The problem – if you have a problem with such things – is that Mr Duterte’s approach seems to have encouraged extrajudicial killings of suspected criminals, especially drug users and dealers. Davao has become notorious for its “death squads” which take it upon themselves to liquidate perceived undesirables in the city, and Duterte has suggested in the past that he would encourage similar methods should he be elected to the country’s top post.

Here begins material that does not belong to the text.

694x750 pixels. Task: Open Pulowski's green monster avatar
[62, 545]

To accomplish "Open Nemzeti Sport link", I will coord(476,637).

A figure of 100,000 criminals up for extrajudicial killing was mentioned.

A lot can happen between now and the election

I HAVE NO idea whether Mr Duterte has taken a leaf out of Donald Trump’s candidacy pitch book, making outrageous policy prescriptions only to see popularity ratings subsequently soar, but there’s no doubt that the proposals the Filipino presidential wannabe has made chime with the electorate.

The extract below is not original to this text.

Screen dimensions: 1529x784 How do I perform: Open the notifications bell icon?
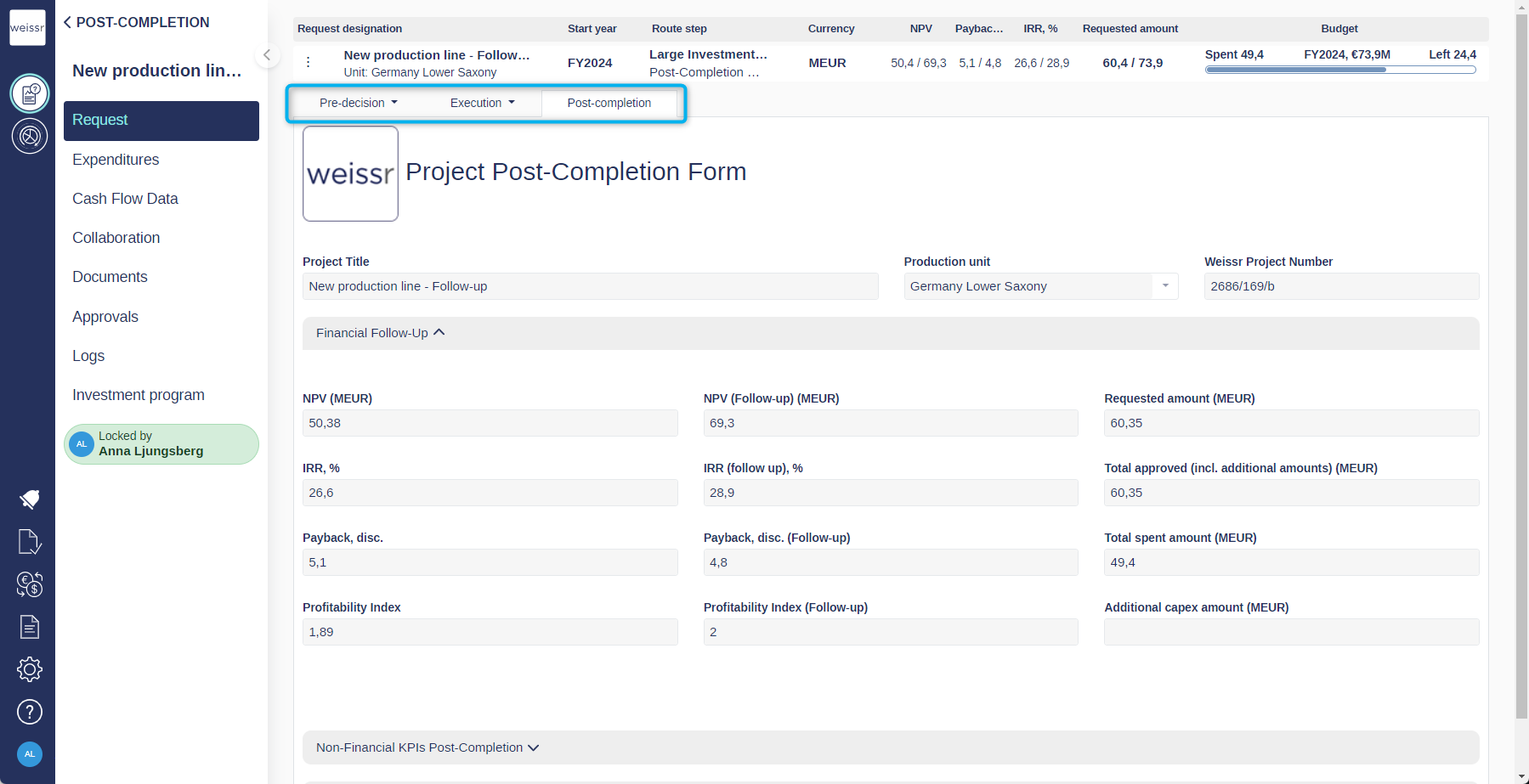[30, 499]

A Pulse Asia poll taken last week in Metro Manila concluded that around one in three voters in the metropolis would vote for Mr Duterte should the election take place this month.

That puts him ahead of other leading candidates, including senator Grace Poe, who is fighting disqualification from the race, vice president Jejomar Binay, senator Miriam Defensor-Santiago and former interior secretary Manuel Roxas. The latter is being endorsed by incumbent president Benigno Aquino, but the ex-investment banker and great grandson of a former president of the Philippines trails in the polls.

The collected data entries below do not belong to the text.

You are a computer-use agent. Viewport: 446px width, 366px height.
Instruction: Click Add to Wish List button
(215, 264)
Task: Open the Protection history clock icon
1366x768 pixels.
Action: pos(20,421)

During a casual conversation in Manila with a former Asian Development Bank staffer last week I was told that Duterte is regarded as a slam-dunk for president, with his most committed support apparently coming from the ranks of the Philippine National Police force who admire his buffalo stance towards crime prevention.

Of course, a lot can happen between now and the election. Having lived in this country during the run up to two presidential elections I can testify to the truly bizarre nature of the proceedings, which involve a cross between Shakespearean history play, Machiavellian tract, daytime television schmalz and industrial-scale karaoke routines in front of massed crowds.

THE IRONY OF Mr Duterte’s popularity is that it emerges in a sustained period of economic success for the Philippines. Growth rates have been the highest in South-East Asia for the past three years, and president Aquino has been one of the country’s most credible leaders. Certainly there has been no whiff of the corruption which followed his predecessors Joseph Estrada and Gloria Macapagal Arroyo out of office (the latter remains under arrest in a military hospital).

Still, as I walked the streets around Edsa, one of Metro Manila’s main thoroughfares last week, I was struck by how little had changed in the districts I knew well when I lived in the city over 15 years ago. The same mishmash of beleaguered eateries, beauty parlours and vulcanising mechanic shops stretched out under the teeming rain. And despite the installation of a light railway 15 years ago with the aim of reducing congestion, the traffic has remained its essential gridlocked self.

Something that struck me on this visit is that many of the Filipinos I conversed with, particularly of the younger generation, regard former president Ferdinand Marcos as something of a hero. The Philippines was a much better place under his watch, so they said. There were new roads, new bridges and much less crime. All well and good, except they don’t quite seem to get the concept that stealing billions from the national treasury as he did might well have prompted the mess that many Filipinos perceive their country to be in today.

That perhaps explains the Duterte phenomenon. Ferdinand Marcos ruled the Philippines for the best part of 20 years using martial law and was fond of the extrajudicial approach favoured by Mr Duterte. Perhaps nostalgia for the good old days, remembered or assimilated, will see him elected president next year. And if he can do the same for the country’s economy as for its crime statistics, perhaps he is just the man for the job.